Since Ken Whisenhunt became coach in 2007, the Cardinals have spent considerable resources in trying to find a nose tackle to provide an anchor for the 3-4.
In 2007, they traded a fourth-round pick to move up to take Alan Branch at the top of the second round. He struggled with weight issues his first three seasons and never looked comfortable playing inside.
He eventually moved to end, where he played better, and is now a solid player for Seattle.
Gabe Watson, a fourth-round pick in 2006, had multiple chances to win the job but couldn't do it.
Veteran Bryan Robinson was signed in 2008, presumably as a backup defensive end. But he ended up starting at nose tackle for most of three seasons because younger players didn't develop as quickly as expected.

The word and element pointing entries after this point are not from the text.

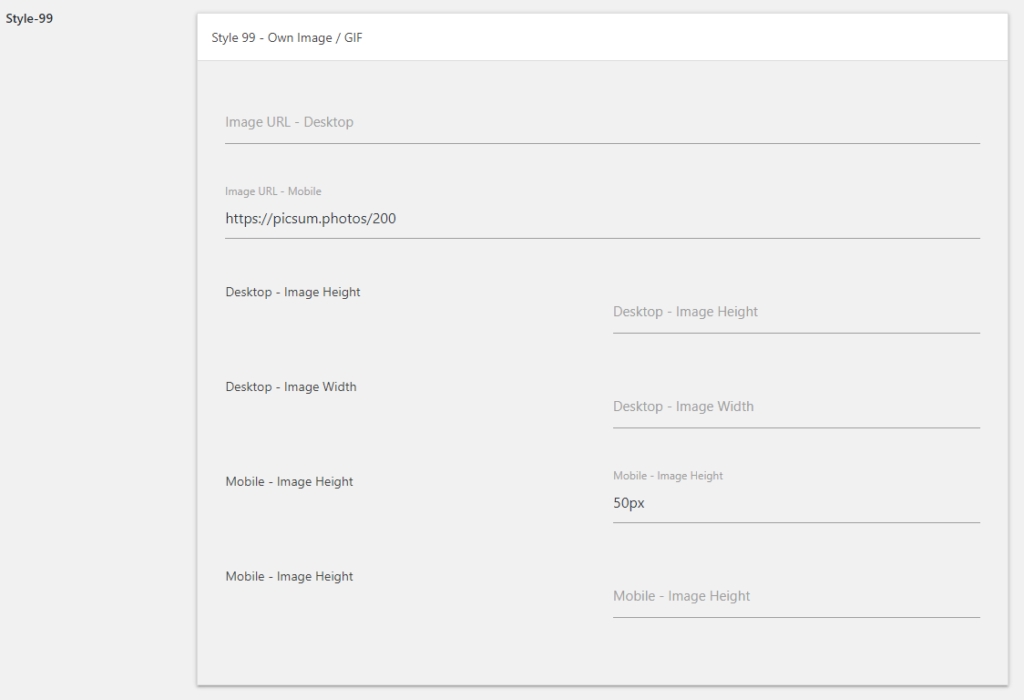Click the 'Style 99 - Own Image / GIF' panel title
1024x700 pixels.
287,38
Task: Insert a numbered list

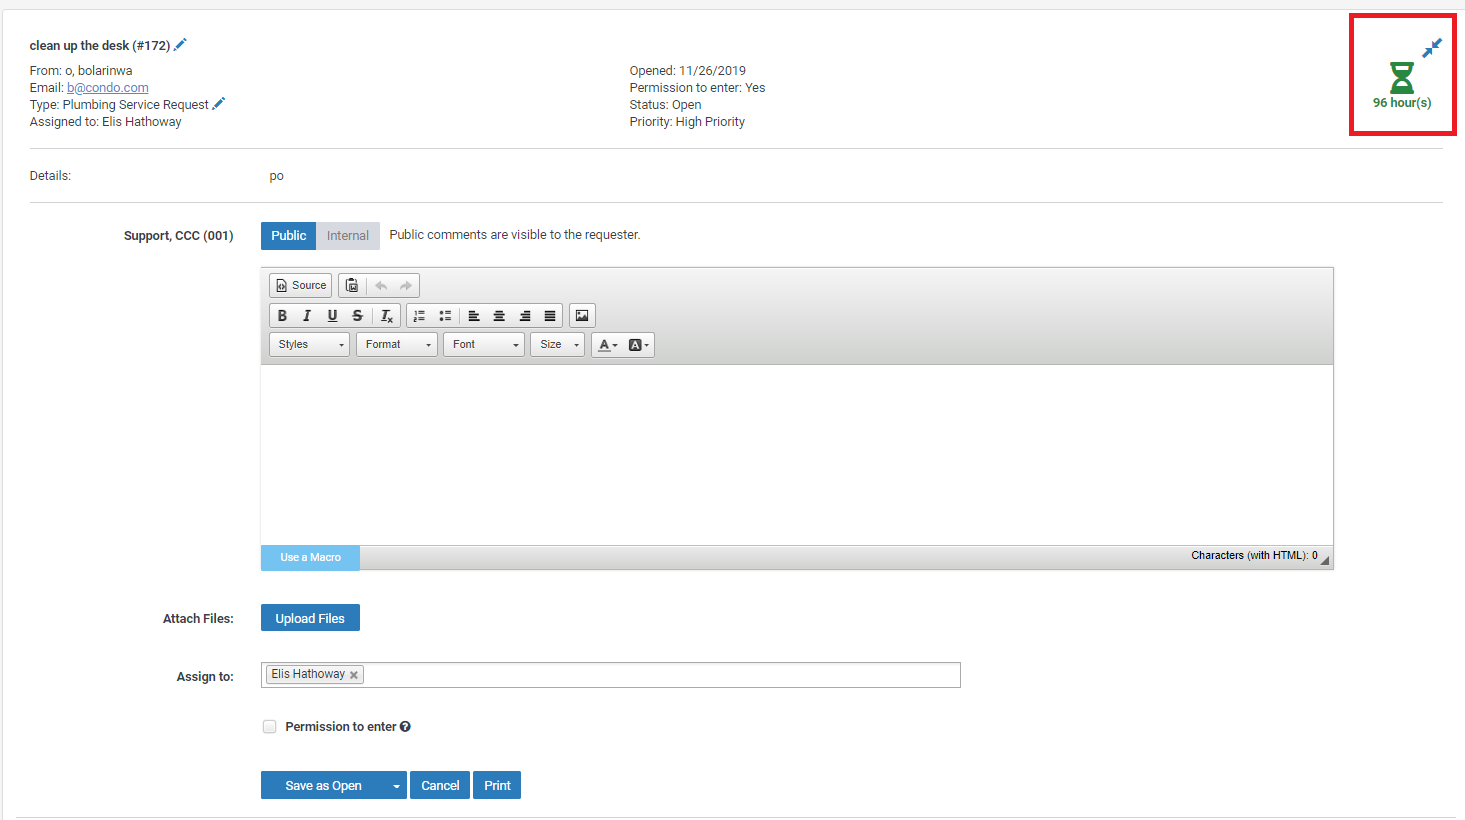Action: 419,315
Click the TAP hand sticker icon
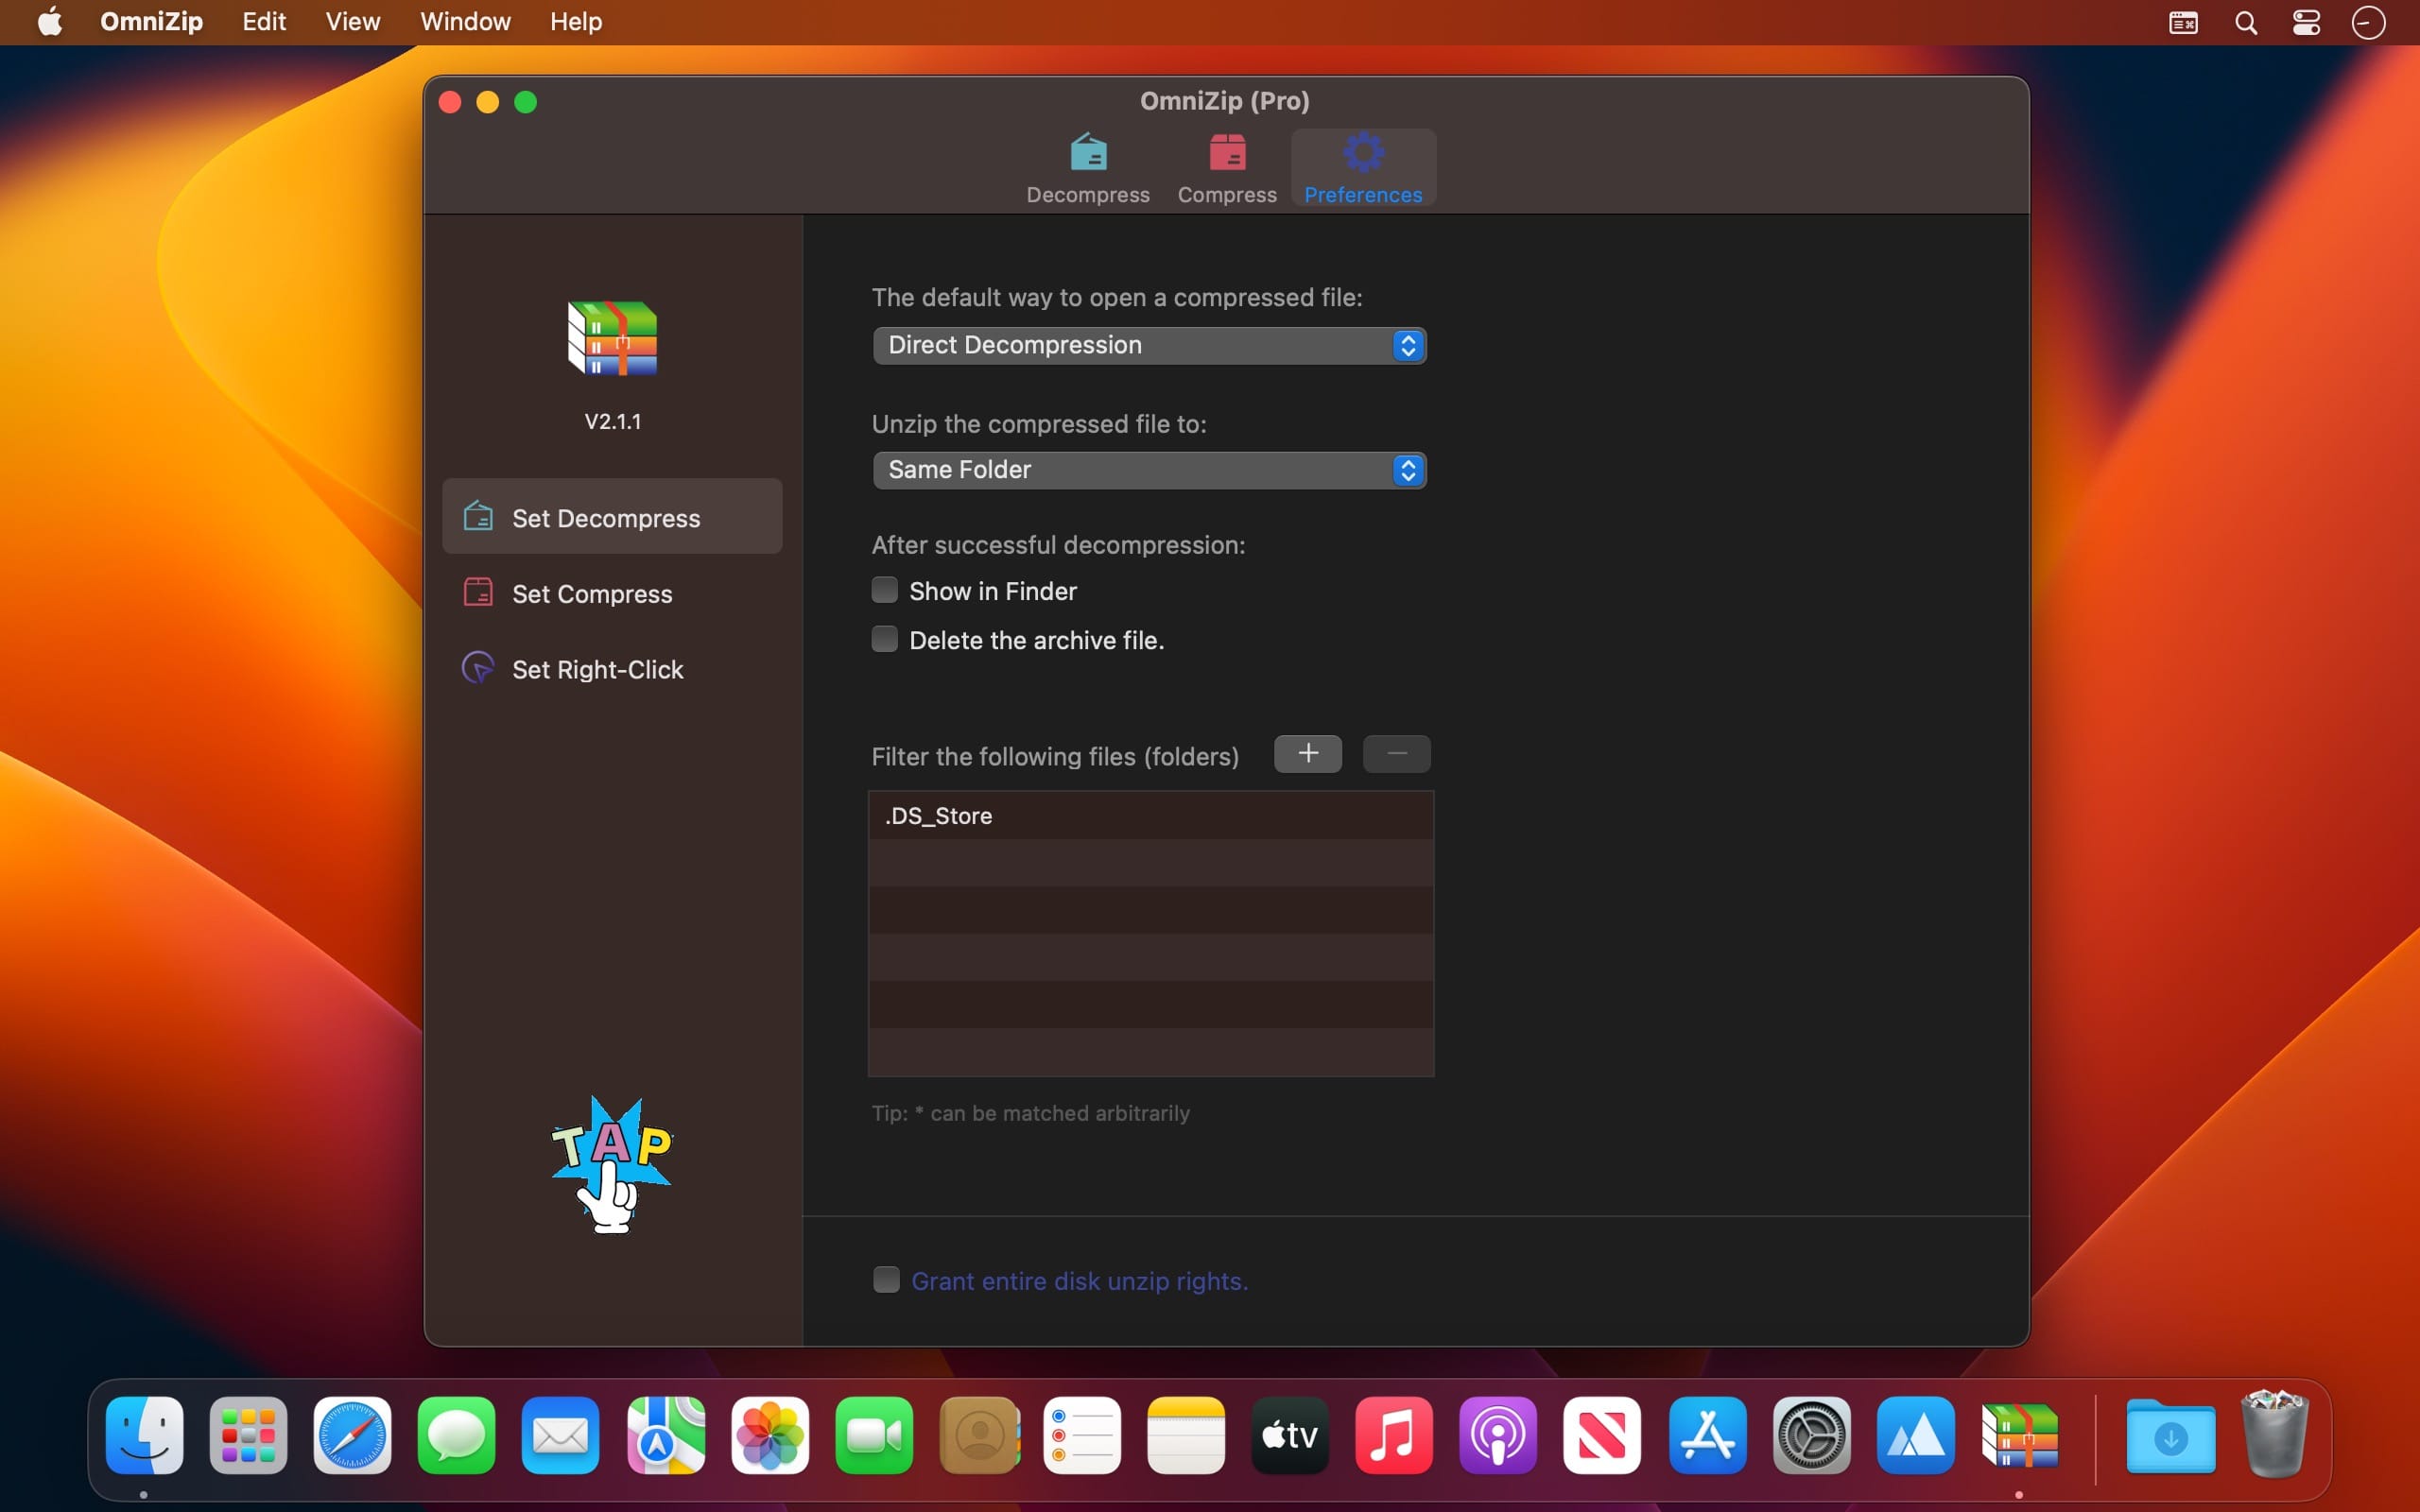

That includes Dan Williams, a first-round pick in 2010. The Cardinals thought highly of Williams coming out of college at Tennessee, because he didn't struggle with weight issues and he seemed to have the stamina to play through an entire game.
But just as Branch and Watson, Williams struggled to keep his weight in check as a rookie. Coaches held him out of one game because of it.
No player suffered more because of the lockout last year than Williams. Without the supervision of the Cardinals strength staff, Williams gained even more weight and reported to training camp in poor condition.
Rookie David Carter, a sixth-round pick, played better for much of the season because he was in better condition.
Williams gradually shed the weight and was starting to play better when he suffered a broken arm in the 10th game of the season.
That required surgery and has limited his activity this offseason. But in an odd way, the injury might have benefited Williams. Because he's on a rehabilitation plan, he has access to the team's facility and its training staff.
Williams' weight problems came last year when he returned home to Tennessee and was not under supervision. He ate poorly, didn't work out as hard as he should have. The result was significant weight gain.
This year appears to be different for him. He plans to spend the entire offseason in Arizona, and he's maintained his weight at about 328 pounds, which is his playing weight.
If Williams is in shape, he gives the Cardinals a dimension they've lacked. He can take on double teams more effectively than Carter, who is built like a defensive end.
Williams has the strength to hold at the point of attack, and if he's in shape, he should be able to last an entire game without fading.
If healthy and in shape, Williams could be the impact nose tackle the Cardinals have been seeking the past five season.
Having Williams in great condition backed up by Carter is an ideal situation for the Cardinals.